Ceny ropy w Londynie w poniedziałek wzrosła do 34 USD za baryłkę. Analitycy nadal obawiają się o stan dostaw ropy z Zatoki Perskiej, skąd pochodzi 30 proc. światowej ropy.
W ubiegłym tygodniu Irak oskarżył graniczący z nim Kuwejt o drążenie przez ten kraj pól naftowych w strefie przygranicznej i podkradanie irackiej ropy.
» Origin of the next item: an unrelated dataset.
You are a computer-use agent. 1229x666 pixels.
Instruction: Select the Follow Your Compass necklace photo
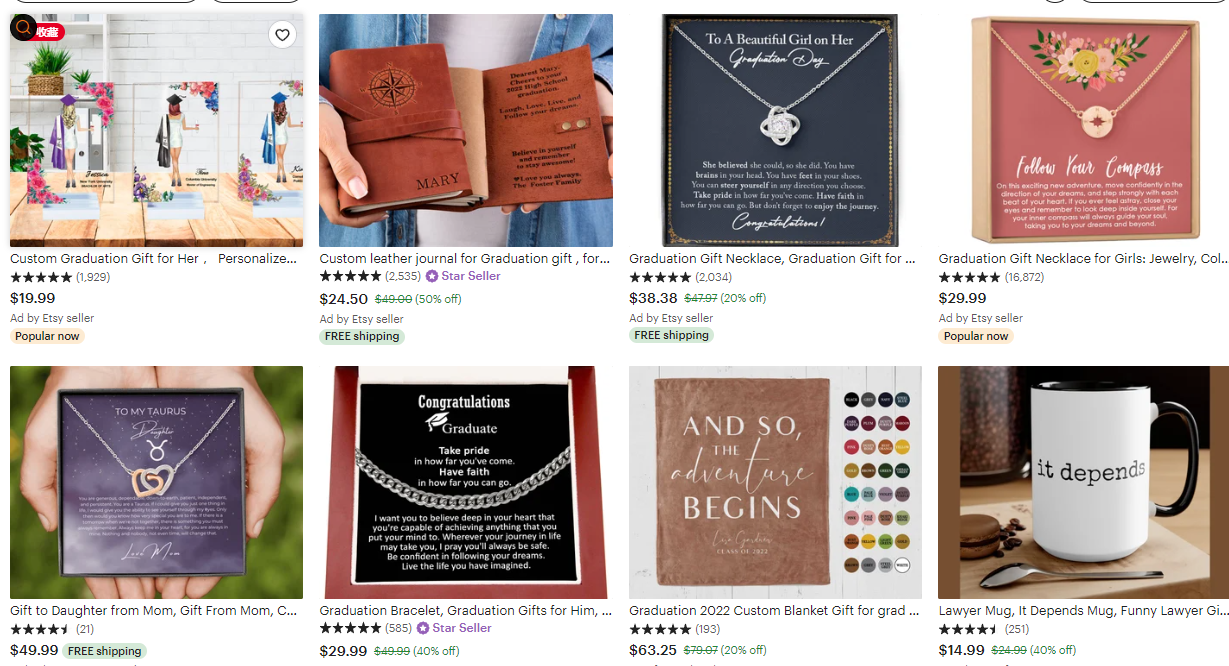tap(1085, 130)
Analitycy obawiają się, że zaostrzenie stosunków iracko-
kuwejckich może doprowadzić do wstrzymania - na znak protestu - dostaw irackiej ropy.
"Obawy, że dostawy ropy z Bliskiego Wschodu mogą zostać ograniczone, powstrzymują brokerów przed sprzedażą tego surowca" - uważa Bruce Evers, analityk Investec Henderson Crosthwaite. "Ludzie nie chcą mieć małych zapasów, czy też braków ropy w tym momencie" - dodaje Evers.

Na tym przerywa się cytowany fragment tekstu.